Medical decisions are a separate but equally important issue. A health and welfare Lasting Power of Attorney gives the named attorneys a formal legal role in decisions about care, treatment, and living arrangements. Without one, those decisions are made by clinicians acting in the person's "best interests" under the Mental Capacity Act 2005.
In most cases that process works reasonably well. But it means the family has no formal standing. A consultant can choose to involve family members or not. Decisions about resuscitation, about treatment plans, about care settings — none of these formally belong to the family. They are consulted as a matter of practice and goodwill, not as a matter of right.
The health and welfare Lasting Power of Attorney doesn't give attorneys control over clinical decisions. But it gives them a seat at the table. It means that when the consultant discusses options, the attorney is not in the room on goodwill. They're in the room on rights.

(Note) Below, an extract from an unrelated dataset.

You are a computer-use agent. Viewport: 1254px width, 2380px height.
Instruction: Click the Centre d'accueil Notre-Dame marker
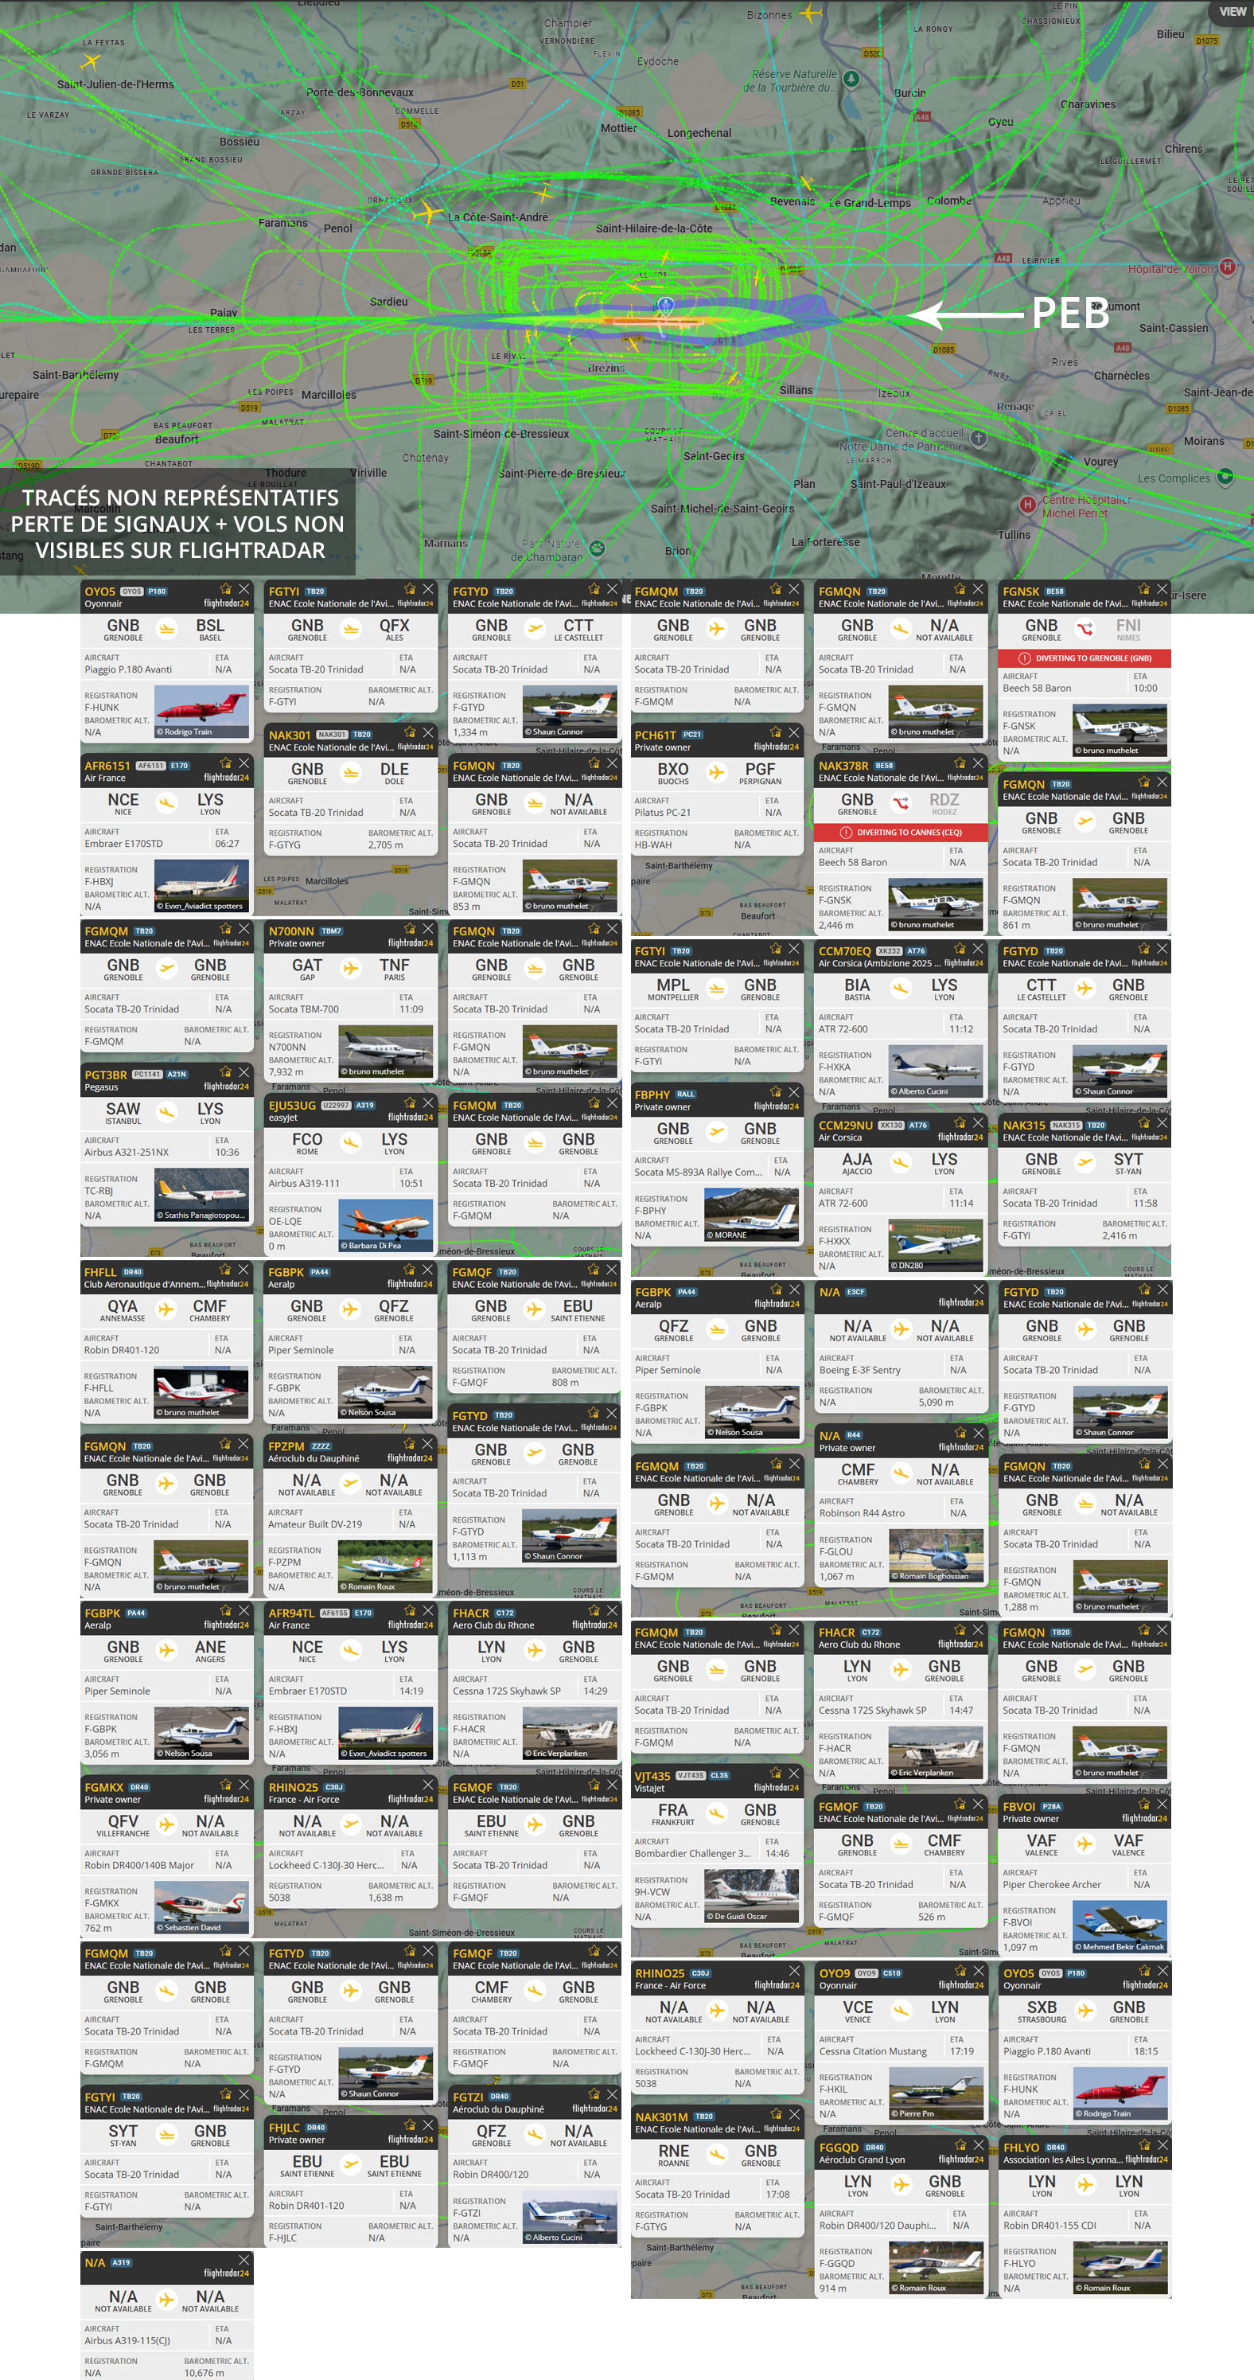pyautogui.click(x=979, y=438)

The question that focuses things
When we speak to someone who's been meaning to sort an Lasting Power of Attorney for a while, we ask them one thing.
If the situation changed tomorrow — a stroke, an accident, a sudden diagnosis — and you needed to take over someone's finances on their behalf: how would you pay for their care this week?
Most people go quiet.
Not because they're evasive. Because they've never thought it through to that specific, practical point. They've thought about Lasting Power of Attorneys in the abstract — as a document, as a preparation, as something to sort eventually. They haven't thought about the care home invoice arriving on a Thursday, and the bank account that nobody can legally access.
We're not going to use the word "devastating". We'll just say: it's slow, and expensive, and hard to live through when you're already grieving someone who's still alive.